It was Friday morning. Huge crowds had gathered outside the governor’s palace in Jerusalem. Jesus was on trial. His crime? Well, that’s a long story.
Jesus was the long promised Messiah, God in human form. His birth was foretold by prophets centuries before his coming. When Jesus started his public life, the crowds loved him. His teachings were radical, he healed the sick, raised the dead, fed the hungry and challenged corrupt systems. He used the harshest words for religious leaders and exposed their hypocrisy. The religious establishment perceived him as a threat and decided to do away with Jesus. They conspired with the Roman rulers to crucify him. Pilate, the Roman governor, though convinced that Jesus was innocent, finally gave into their demands.
What followed was a brutal execution completed in the most excruciating way possible.
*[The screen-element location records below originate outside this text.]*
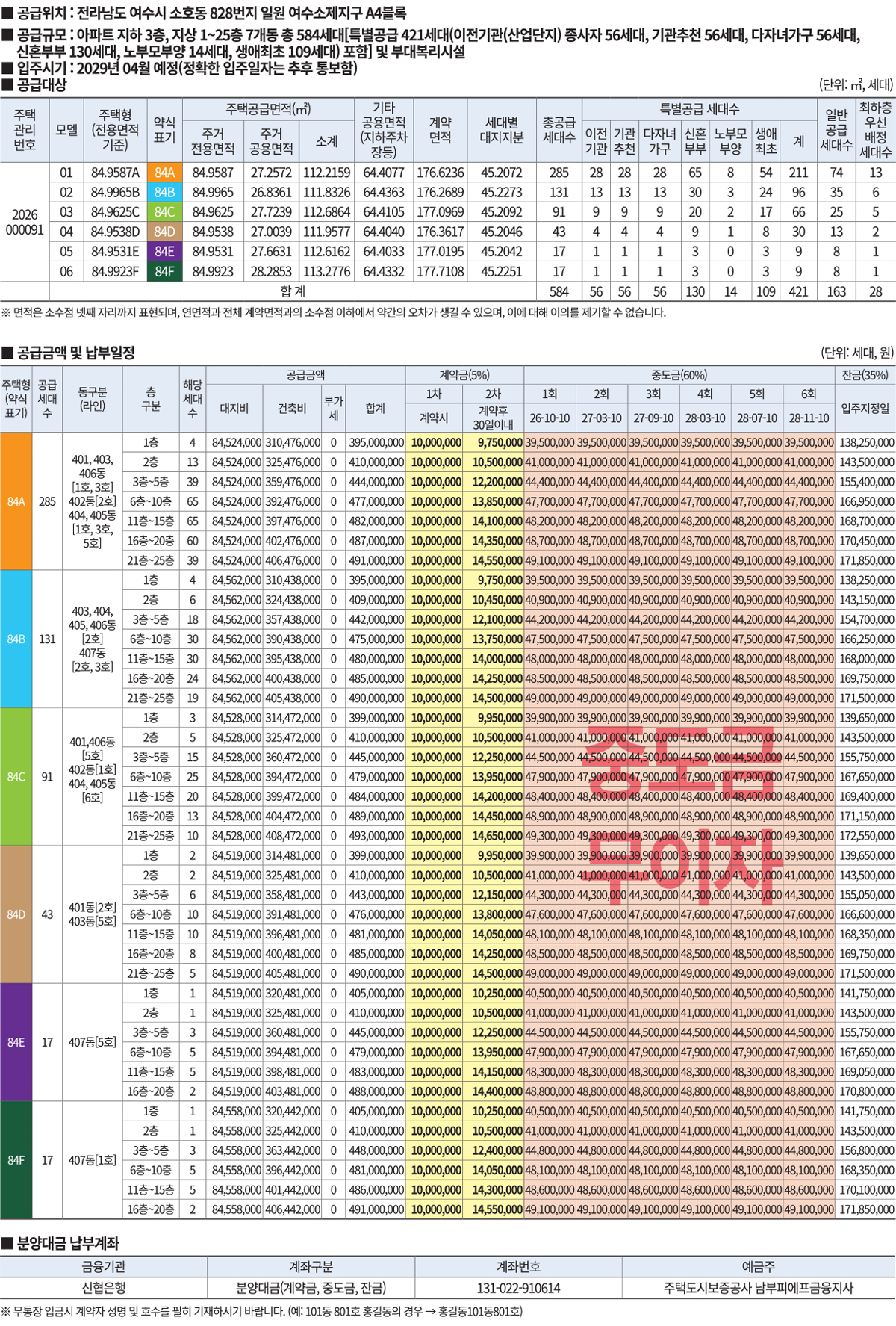Viewport: 896px width, 1326px height.
Task: Click the purple 84E block in the price table
Action: (16, 1042)

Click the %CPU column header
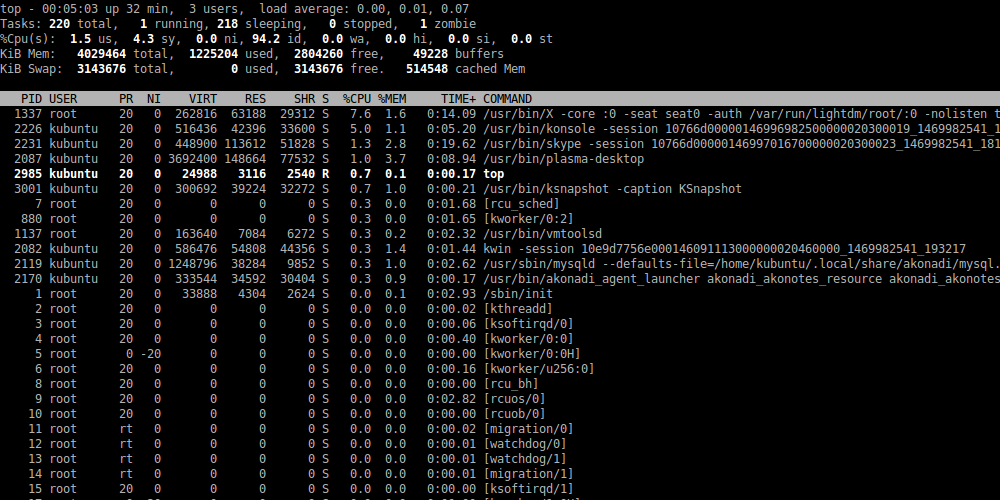click(357, 99)
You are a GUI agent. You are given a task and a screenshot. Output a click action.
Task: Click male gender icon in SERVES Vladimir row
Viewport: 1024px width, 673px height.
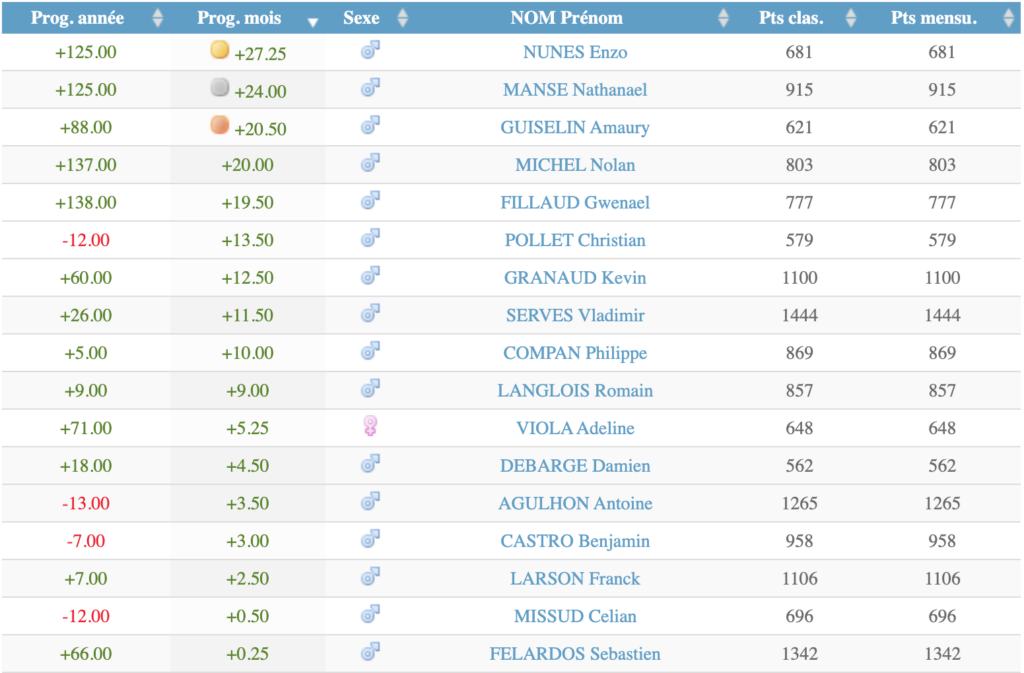[370, 314]
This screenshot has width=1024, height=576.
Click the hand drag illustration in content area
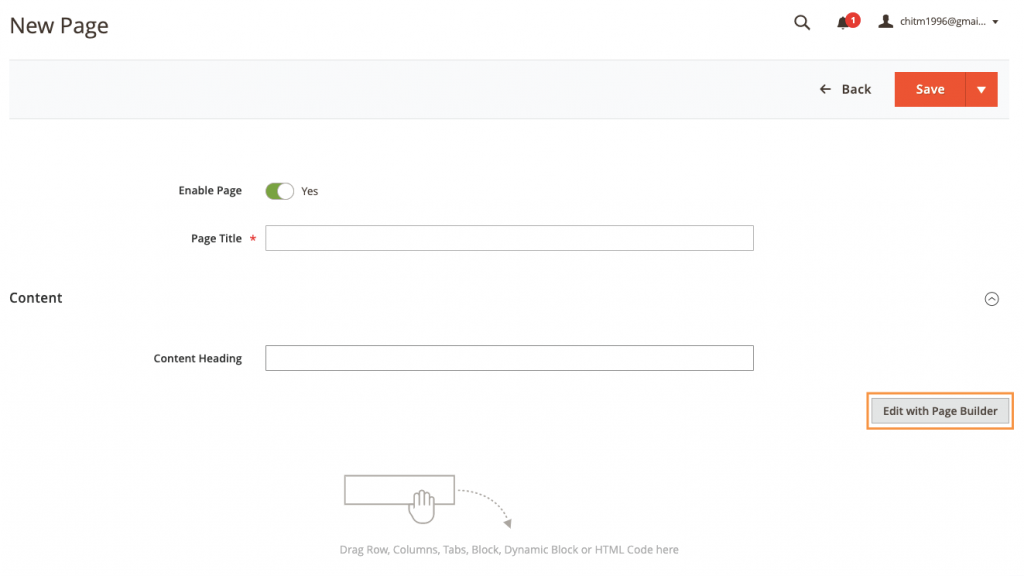[x=420, y=505]
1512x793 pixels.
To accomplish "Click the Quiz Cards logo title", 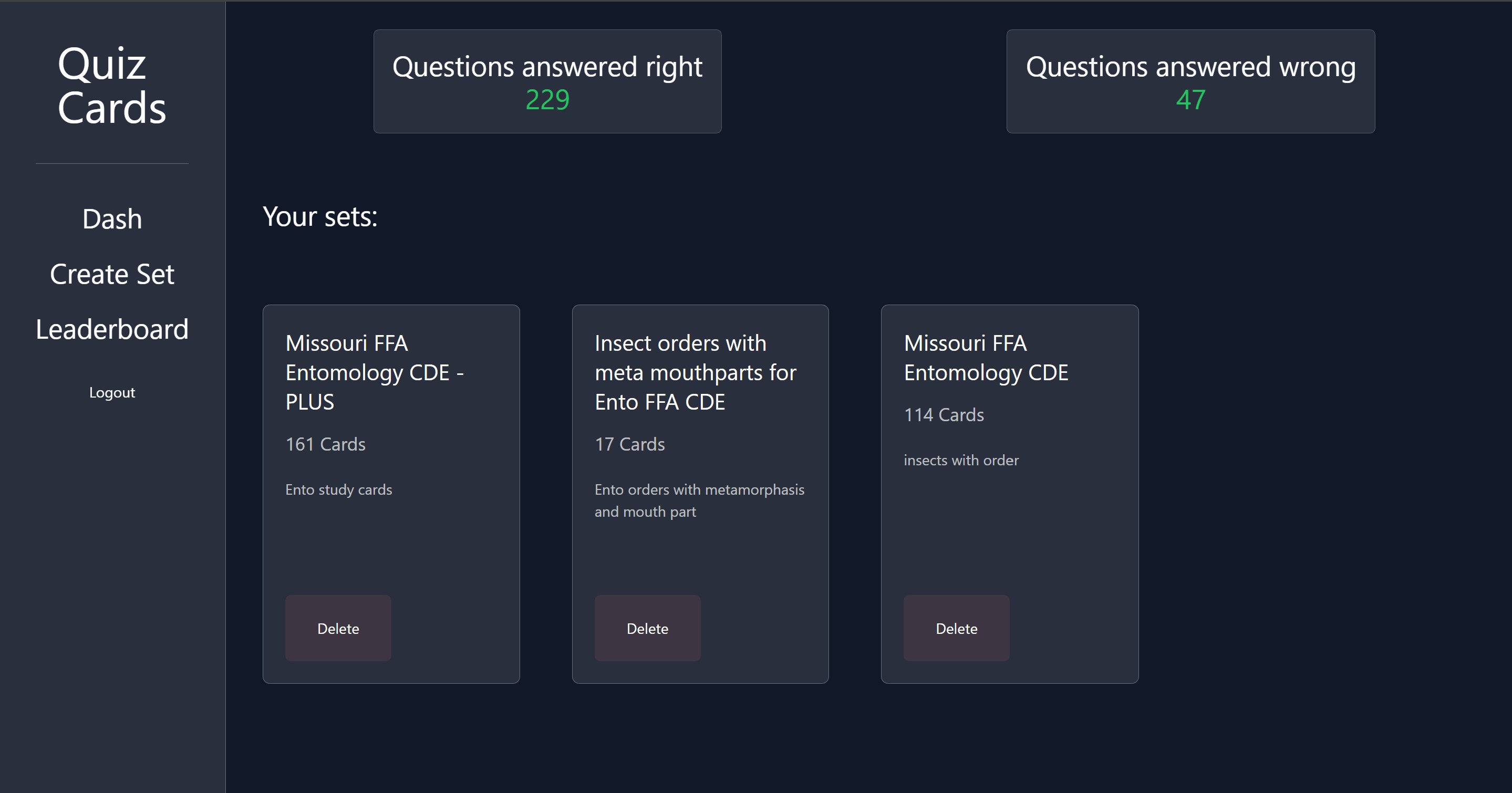I will (111, 86).
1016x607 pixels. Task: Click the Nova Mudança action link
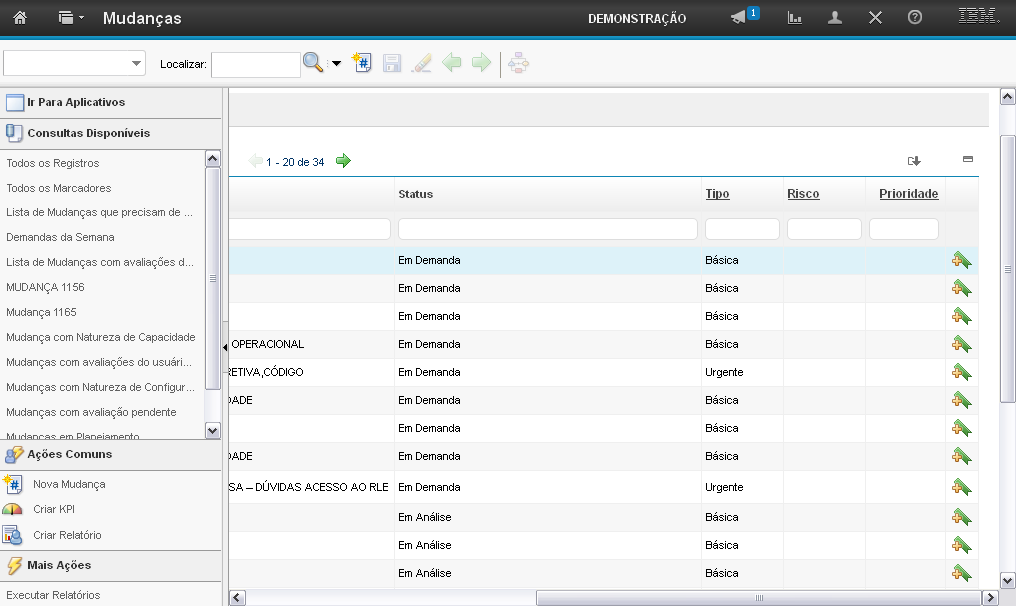pyautogui.click(x=69, y=484)
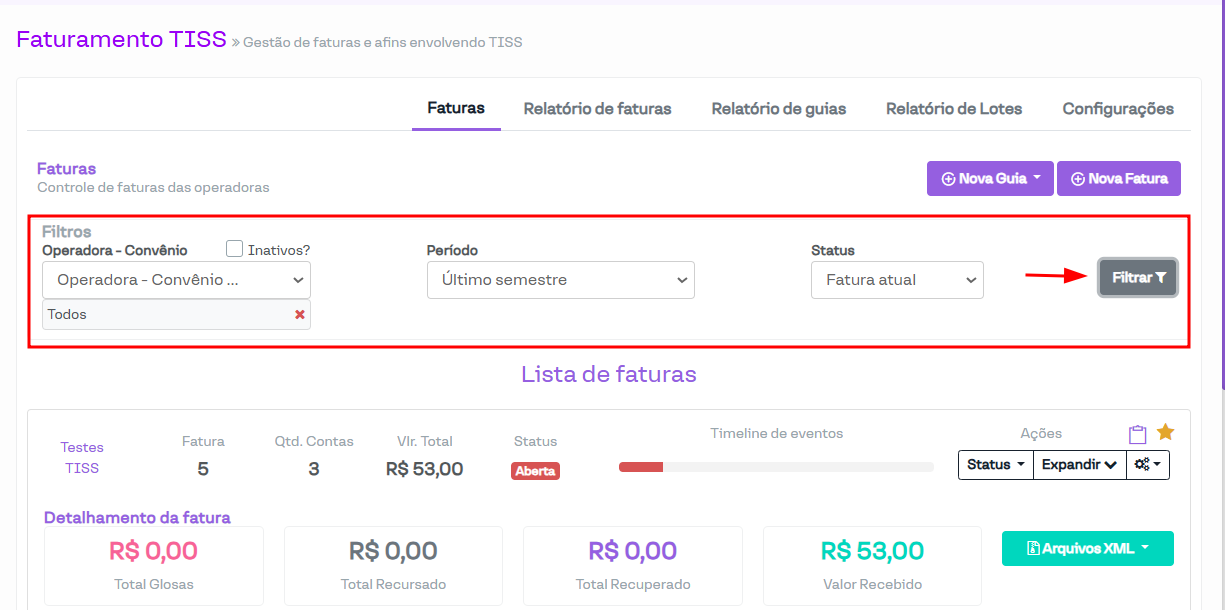This screenshot has width=1225, height=610.
Task: Click the plus icon on Nova Fatura
Action: tap(1078, 179)

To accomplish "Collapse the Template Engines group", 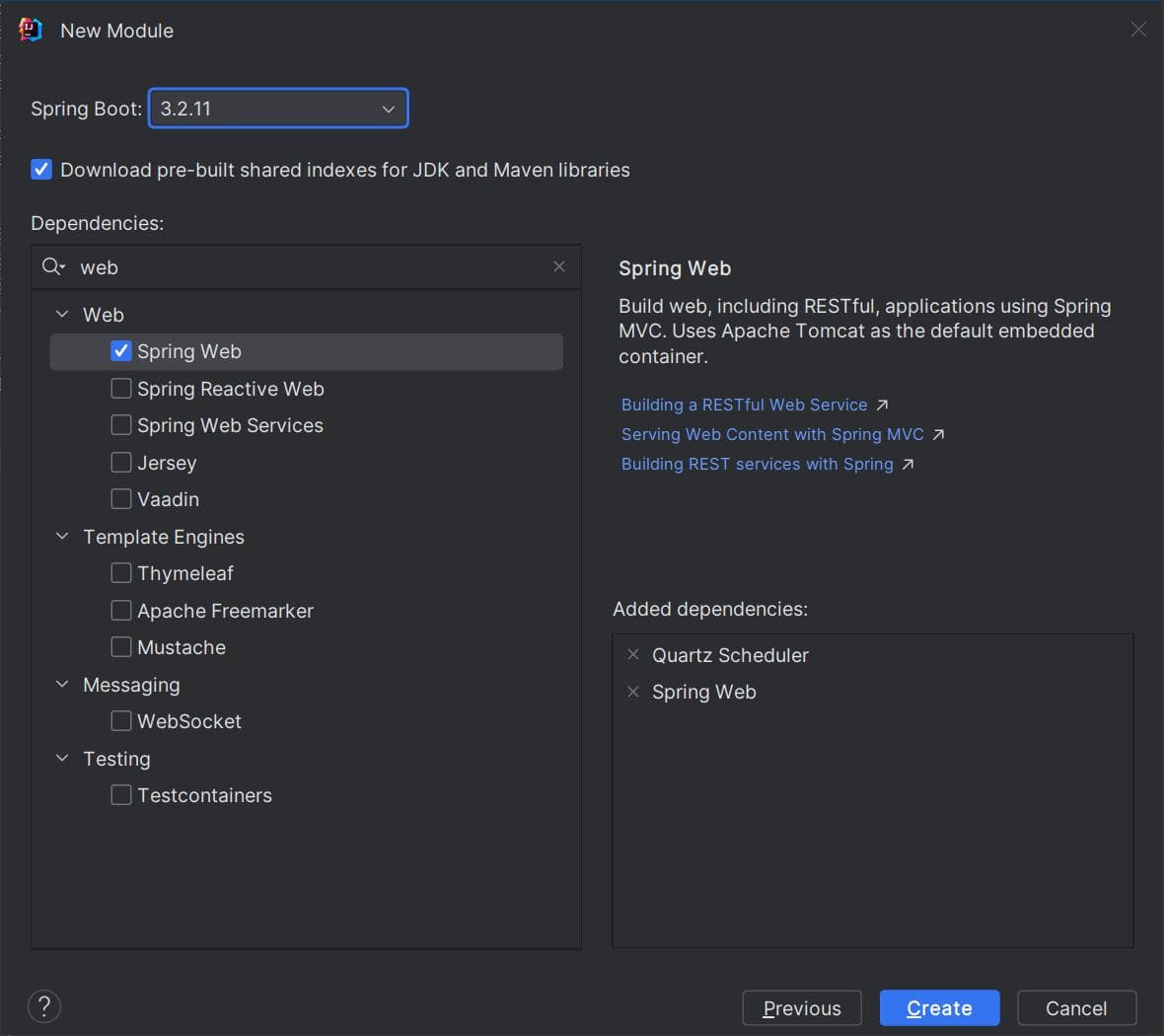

In fact the word ‘excruciating’ literally means ‘out of the cross’.
Jesus was flogged with whips fitted with nails. He carried a wooden cross up a hill and there he was hung on it by three nails. A crown of thorns was thrust on his head. He cringed in pain and breathed his last. Then why is it called ‘Good’ Friday, you may ask. Here are three things that makes this tragedy, something worth celebrating:
Firstly when the sinless Jesus died on the cross, God provided the permanent solution for sin, the root of man’s problem.
Even at the peak of his popularity, Jesus always knew why he had come – to die; he was the Lamb of God that would take away the sins of the whole world. Jesus’ death became a one-time sacrifice through which God could forgive our sins and re-establish the broken relationship with us.
Secondly through Jesus’ death, God provided us a way to regain our original identity.
When God created man, he made him in His image. But sin distorted that image and corrupted our identity, we became sinners. But God now invites us through Jesus to be part of his family as his children forever.
Thirdly, through Jesus, God shows us that he identifies with human suffering.
He is not someone far away unable to feel our hurts and pain. He has gone through it all and so can empathise with our pains.
Good Friday is the greatest example of God’s love. Jesus has died and paid the price. Now he is willing to forgive our sins and give us a new start. The Bible says “How joyful is the one whose transgression is forgiven, whose sin is covered.” I pray that on this Good Friday you may accept his invitation and experience the joy that he offers.